Y entonces sucede la magia. La ilusión, la mentira, el montaje. La unión perfecta, la continuidad imposible, ese delicado juego de manos (solo hay que fijarse en la manga del personaje que interpreta Peter O'Toole) ejecutado frente a nuestros propios ojos.

Cambiamos a un plano más cerrado y vemos a Lawrence de perfil mirando la cerilla. Él no lo sabe (¿o quizá sí?) pero está viendo algo que se consume, que se extingue, que se acaba. Poco a poco. Inevitablemente.


Y entonces sonríe.
Porque se da cuenta. Porque está en su mano. Porque no queda otra.
Es la sonrisa del comienzo, la sonrisa de la aventura, la sonrisa de lo que está por venir, la sonrisa de quien cree tener su futuro -y no el pasado- entre sus dedos.


Y ahora sí.
Ahora sopla.
El soplido, ya lo he dicho antes, es un final y un comienzo, un dejar atrás y mirar hacia adelante, pero a ese soplido le hace falta algo y el siguiente plano nos lo muestra.

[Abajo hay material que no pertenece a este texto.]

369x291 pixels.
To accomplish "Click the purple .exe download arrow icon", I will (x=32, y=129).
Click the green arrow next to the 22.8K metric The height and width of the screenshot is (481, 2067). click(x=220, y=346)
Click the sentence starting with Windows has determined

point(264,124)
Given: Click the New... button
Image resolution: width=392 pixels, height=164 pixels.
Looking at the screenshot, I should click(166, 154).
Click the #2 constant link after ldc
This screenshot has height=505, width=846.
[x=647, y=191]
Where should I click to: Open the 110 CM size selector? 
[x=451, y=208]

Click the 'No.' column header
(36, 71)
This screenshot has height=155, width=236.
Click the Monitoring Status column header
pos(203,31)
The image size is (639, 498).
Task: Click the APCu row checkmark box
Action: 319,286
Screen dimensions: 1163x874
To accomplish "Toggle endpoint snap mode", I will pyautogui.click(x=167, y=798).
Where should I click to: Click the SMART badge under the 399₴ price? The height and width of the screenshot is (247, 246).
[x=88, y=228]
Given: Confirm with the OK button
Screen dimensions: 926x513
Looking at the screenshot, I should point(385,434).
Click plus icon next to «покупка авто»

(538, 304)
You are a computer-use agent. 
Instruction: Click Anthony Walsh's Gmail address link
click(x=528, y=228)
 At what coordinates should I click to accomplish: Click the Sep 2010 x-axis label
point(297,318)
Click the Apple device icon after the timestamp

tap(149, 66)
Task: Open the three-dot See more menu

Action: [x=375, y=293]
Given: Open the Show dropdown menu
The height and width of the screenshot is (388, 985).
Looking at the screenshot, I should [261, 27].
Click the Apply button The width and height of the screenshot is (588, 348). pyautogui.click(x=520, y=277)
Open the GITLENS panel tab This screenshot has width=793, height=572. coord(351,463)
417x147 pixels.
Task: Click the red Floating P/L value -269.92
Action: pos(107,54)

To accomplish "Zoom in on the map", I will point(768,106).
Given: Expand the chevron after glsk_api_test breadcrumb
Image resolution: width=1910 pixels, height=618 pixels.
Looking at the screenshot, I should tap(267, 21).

Sin más. Para qué más si no hace falta más.
Justo antes de apagarse la cerilla, el maestro Lean nos corta a un plano del amanecer en el desierto, el destino de Lawrence.
Dos fuegos que se unen, uno apagado y otro que nace. Dos espacios que se engarzan, dos tiempos que conectan.
No es magia. Es un paso más allá.


El amanecer se nos muestra lento, pero...¿quién tiene prisa a estas alturas?

Y lo suyo es verlo en continuidad, claro, aunque para que la mentira funcione y funcione de verdad el mejor lugar no es la pantalla de un ordenador, sino esa sala oscura donde uno encuentra y pierde sus sueños.